• Work instructions: What is the number of lines in the entries that contain the word "Enable"? Reply with that number only.

• Stored records:
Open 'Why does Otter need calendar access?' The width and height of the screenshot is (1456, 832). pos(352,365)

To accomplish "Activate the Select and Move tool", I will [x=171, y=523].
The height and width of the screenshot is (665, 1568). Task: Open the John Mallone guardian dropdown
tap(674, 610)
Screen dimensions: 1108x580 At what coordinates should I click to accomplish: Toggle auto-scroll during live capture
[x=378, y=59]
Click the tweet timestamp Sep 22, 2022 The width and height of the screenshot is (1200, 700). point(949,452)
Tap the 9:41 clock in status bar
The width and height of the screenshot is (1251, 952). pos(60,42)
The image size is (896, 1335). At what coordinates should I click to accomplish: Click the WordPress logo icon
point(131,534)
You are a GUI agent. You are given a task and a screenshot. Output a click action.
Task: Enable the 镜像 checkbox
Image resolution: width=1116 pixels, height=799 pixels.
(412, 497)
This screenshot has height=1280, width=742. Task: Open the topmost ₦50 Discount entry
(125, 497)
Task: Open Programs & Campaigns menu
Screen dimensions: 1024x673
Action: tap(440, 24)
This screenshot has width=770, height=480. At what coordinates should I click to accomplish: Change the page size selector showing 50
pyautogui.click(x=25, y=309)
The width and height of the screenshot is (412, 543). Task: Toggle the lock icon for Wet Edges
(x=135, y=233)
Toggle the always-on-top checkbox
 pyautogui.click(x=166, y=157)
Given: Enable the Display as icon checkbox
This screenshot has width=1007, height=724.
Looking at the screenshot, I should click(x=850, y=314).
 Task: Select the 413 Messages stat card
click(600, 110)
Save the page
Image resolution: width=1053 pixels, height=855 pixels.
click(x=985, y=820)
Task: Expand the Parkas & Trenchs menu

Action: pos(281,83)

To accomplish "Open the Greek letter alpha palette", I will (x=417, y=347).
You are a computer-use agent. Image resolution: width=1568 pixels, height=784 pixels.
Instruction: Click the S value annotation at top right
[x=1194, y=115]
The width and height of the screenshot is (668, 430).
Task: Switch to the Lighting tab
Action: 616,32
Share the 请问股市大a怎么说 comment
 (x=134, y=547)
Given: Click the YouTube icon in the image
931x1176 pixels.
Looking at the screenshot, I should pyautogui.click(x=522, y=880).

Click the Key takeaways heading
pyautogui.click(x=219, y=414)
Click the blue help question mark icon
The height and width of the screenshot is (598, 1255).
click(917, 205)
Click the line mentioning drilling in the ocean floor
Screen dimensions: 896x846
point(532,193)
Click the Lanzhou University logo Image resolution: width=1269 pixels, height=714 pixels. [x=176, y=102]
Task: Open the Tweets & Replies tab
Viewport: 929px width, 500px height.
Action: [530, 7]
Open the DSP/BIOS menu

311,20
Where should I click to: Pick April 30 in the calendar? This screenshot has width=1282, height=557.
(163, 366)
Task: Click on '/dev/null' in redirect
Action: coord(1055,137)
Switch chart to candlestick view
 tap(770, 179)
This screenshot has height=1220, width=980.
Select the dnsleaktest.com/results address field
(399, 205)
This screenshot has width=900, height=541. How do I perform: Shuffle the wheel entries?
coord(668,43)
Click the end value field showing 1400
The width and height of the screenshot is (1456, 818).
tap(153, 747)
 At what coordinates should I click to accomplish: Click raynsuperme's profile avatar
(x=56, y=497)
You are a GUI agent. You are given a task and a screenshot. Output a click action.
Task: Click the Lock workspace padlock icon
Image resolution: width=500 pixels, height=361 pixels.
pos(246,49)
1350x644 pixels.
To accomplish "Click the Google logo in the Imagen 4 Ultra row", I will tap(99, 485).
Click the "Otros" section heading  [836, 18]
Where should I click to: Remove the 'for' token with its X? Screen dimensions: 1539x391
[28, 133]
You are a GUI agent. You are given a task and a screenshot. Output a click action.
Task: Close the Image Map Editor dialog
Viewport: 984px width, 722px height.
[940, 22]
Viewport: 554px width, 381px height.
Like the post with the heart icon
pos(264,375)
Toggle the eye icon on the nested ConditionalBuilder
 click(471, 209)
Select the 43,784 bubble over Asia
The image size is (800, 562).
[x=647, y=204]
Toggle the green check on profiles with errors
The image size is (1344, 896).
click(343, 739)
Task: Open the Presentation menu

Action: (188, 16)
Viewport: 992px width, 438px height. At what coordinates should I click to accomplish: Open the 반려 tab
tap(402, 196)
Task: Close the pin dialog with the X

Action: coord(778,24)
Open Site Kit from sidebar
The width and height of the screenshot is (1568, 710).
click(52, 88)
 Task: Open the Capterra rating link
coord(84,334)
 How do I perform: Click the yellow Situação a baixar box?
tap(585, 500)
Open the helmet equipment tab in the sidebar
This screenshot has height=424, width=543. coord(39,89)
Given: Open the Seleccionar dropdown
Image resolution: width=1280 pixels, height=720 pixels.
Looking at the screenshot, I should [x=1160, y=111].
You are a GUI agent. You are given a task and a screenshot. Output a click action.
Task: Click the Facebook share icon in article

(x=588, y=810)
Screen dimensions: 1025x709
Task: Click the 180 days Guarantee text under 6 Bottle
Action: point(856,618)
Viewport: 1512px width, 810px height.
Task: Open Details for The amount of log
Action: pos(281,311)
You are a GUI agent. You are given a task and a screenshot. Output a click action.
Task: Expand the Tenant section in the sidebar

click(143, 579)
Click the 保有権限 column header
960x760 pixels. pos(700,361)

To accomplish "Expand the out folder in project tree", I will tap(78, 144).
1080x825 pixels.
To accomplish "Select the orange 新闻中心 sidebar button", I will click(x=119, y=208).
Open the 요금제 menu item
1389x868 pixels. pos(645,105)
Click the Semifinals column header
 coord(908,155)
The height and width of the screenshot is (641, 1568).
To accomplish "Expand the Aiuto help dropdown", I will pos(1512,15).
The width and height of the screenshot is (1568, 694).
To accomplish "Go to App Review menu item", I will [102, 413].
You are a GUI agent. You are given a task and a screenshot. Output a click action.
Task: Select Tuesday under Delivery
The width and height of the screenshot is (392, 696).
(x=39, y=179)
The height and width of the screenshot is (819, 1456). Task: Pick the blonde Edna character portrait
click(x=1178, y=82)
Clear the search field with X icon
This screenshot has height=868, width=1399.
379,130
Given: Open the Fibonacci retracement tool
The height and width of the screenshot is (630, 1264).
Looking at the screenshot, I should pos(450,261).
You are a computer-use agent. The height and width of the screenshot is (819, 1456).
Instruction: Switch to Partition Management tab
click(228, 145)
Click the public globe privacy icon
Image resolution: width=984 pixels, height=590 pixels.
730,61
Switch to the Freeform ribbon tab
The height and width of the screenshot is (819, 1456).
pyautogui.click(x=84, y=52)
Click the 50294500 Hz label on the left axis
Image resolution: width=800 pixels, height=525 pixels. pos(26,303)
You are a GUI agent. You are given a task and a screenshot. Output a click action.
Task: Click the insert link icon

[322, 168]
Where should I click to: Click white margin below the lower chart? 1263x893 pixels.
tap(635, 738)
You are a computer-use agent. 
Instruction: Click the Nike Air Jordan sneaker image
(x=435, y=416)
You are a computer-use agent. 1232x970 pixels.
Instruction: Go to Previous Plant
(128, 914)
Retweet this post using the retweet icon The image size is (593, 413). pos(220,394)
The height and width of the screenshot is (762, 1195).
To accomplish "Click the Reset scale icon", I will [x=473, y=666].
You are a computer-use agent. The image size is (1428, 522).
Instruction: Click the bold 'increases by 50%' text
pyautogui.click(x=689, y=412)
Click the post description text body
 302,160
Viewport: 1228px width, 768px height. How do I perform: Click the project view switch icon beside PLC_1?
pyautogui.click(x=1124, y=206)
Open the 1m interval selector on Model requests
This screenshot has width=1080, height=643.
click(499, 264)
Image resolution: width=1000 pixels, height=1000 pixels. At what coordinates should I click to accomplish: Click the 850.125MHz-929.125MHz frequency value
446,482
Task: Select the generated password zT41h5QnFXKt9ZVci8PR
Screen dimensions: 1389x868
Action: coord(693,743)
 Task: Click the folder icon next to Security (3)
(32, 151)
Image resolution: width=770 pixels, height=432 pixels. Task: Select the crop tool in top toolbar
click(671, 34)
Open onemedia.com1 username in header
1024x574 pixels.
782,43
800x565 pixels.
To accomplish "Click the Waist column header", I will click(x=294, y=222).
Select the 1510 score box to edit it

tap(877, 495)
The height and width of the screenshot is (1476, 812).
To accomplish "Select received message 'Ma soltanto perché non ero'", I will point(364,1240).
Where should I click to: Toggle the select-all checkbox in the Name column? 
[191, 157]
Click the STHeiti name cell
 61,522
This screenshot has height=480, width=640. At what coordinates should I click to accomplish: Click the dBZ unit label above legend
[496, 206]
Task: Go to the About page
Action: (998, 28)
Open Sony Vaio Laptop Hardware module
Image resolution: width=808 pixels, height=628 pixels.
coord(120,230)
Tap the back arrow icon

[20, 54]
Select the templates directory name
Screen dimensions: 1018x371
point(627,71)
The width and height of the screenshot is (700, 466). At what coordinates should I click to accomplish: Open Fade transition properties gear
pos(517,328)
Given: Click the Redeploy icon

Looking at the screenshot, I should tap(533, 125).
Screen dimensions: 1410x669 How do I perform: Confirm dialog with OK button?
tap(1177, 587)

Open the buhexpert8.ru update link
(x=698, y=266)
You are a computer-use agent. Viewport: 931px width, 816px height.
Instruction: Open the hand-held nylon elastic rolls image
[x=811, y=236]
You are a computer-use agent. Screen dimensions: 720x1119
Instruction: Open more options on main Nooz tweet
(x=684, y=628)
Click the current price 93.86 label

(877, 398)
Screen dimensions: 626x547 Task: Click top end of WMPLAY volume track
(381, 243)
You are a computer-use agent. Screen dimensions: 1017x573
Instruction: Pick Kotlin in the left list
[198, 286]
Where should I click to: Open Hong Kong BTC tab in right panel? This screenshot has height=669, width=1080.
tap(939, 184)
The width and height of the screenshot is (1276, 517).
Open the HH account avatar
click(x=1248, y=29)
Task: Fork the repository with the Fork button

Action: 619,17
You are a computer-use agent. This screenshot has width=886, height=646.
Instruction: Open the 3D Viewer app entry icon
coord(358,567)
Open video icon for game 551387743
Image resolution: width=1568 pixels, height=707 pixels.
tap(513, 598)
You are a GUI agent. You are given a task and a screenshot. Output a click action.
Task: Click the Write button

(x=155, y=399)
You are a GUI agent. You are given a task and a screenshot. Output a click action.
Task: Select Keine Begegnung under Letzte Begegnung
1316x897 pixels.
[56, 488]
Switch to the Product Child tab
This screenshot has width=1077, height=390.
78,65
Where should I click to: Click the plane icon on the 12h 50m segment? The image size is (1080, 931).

• Written response: 2